The older Chechen sat forward, placing a hand on his younger brother's shoulder and speaking. Vadim Baktayev's voice was gravely and his tone much less abrupt. His black beard extended a full foot beyond the end of his chin and exhibited heavy streaks of gray. The hair on his head was shaved to a light fuzz and his beady, black eyes darted between his little brother and the Iranian financier. "You'll have to excuse my brother. Months of fighting has worn his patience as well as his manors. We are willing to work with you if it ensures that our people get the weapons they need to win this fight. What is it that you need from us?"
"That's more like it," Nouri said sitting back again. "After all, we are on the same side. I don't stand to gain anything from helping you except furthering the cause of Islam against the enemies in the west and north. Now lets take a walk. The man with the details will be here shortly."
Nouri stood. The Chechens followed suit and as the three arrived at the front door of the house, a black clad man with an Uzi opened the door and stood aside for them. Nouri pulled on a brown parka that had been hanging on a hook beside the door and stepped out.
Outside the air was cold, a dusting of snow covered the ground and in the distance below the dim lights of Iran's fifth largest city, Karaj, stood out against the desert beyond. Nouri's home was situated in the foothills of the Alborz Mountains on a wooded lot along Road 59 heading northwest out of Karaj towards the Caspian Sea. The one-story concrete house was surrounded by a high stone wall, had well-lit concrete pathways lined with waist high shrubbery and a winding driveway that led to a multi-car garage where the Rolls Royce that had brought the Chechens from the port city of Chalus was now parked.
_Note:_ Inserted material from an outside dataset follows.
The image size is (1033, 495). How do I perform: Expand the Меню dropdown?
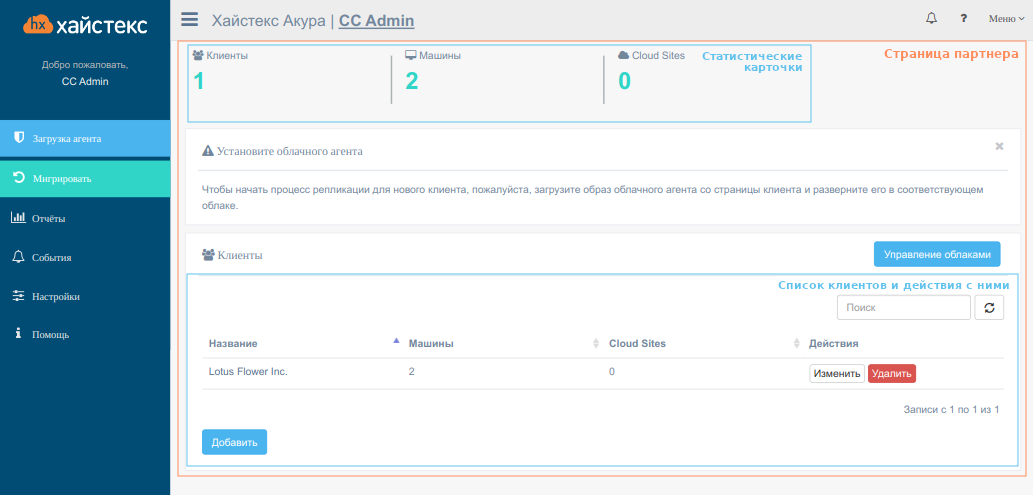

"Now, what I need from you," Nouri said picking up the conversation from where it ended inside the house, "is to accompany me to the location where the weapons are stored. While I know the difference between Russian Kalashnikovs and Romanian-made knock offs, what I do not know is whether or not each weapon is in the proper working condition. You can test them, with the appropriate silencers for the location of course, and verify that they work. The man who has them has arranged several buys for our allies in Palestine and my information indicates that he is more than capable of providing good weapons, but this will be a true test of his worth."
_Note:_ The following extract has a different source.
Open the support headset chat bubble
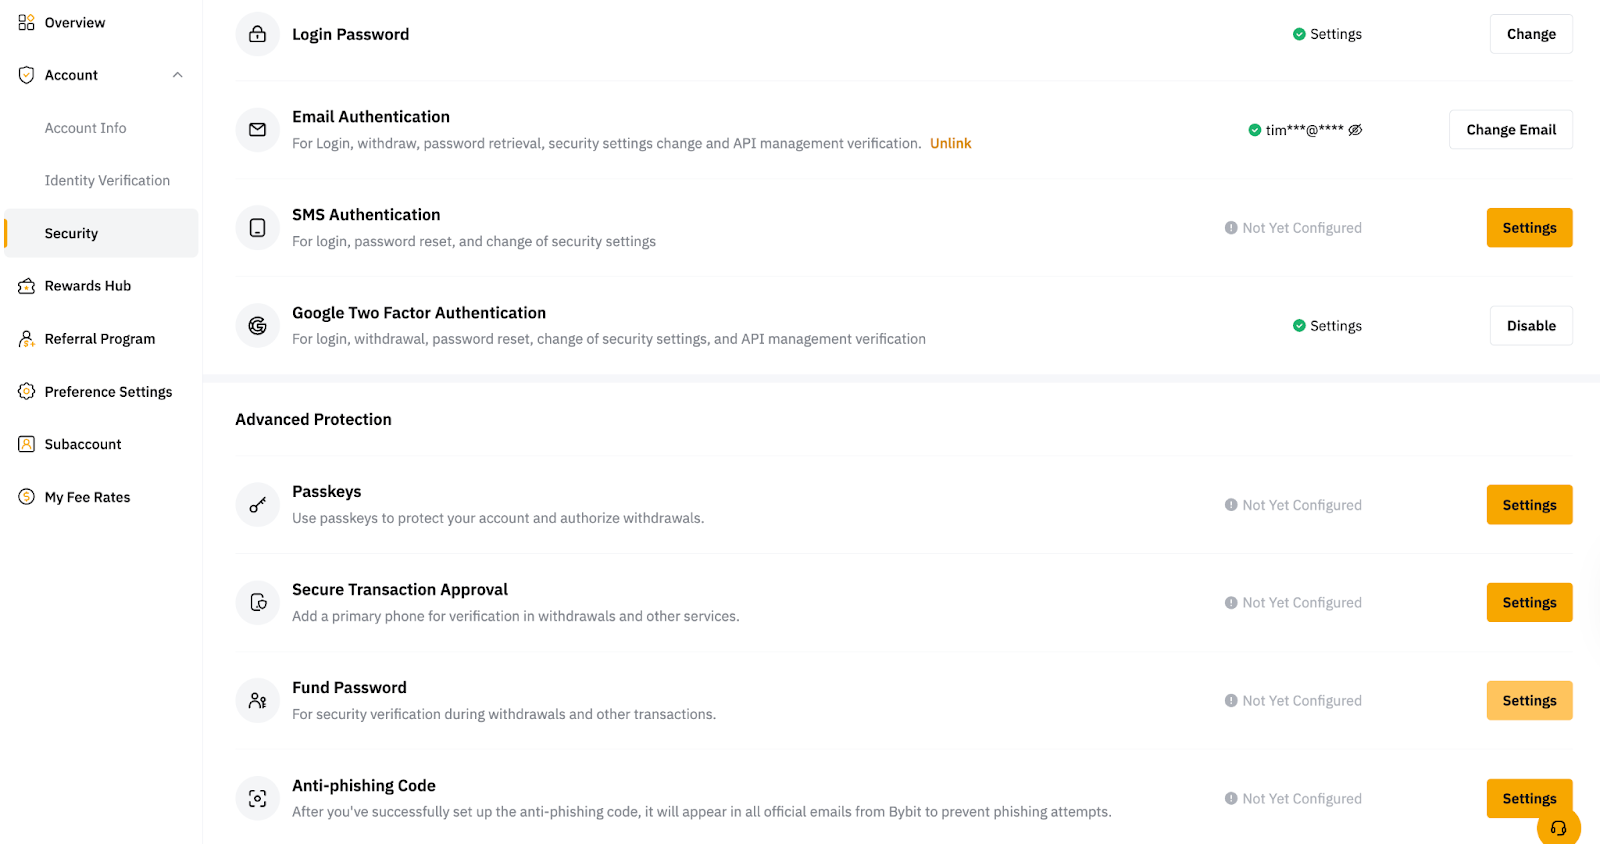 click(x=1558, y=827)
Vadim Baktayev nodded his agreement as the sound of a horn blowing drew their attention towards the property's front gate. Two of Nouri's darkly dressed bodyguards appeared from a guardhouse just outside of the gate and approached the vehicle that was parked there, its headlights shining brightly. After exchanging a few sentences in Iranian with the vehicle's driver one of the guards returned to the guardhouse and activated the gate, allowing the pewter colored compact car to pass.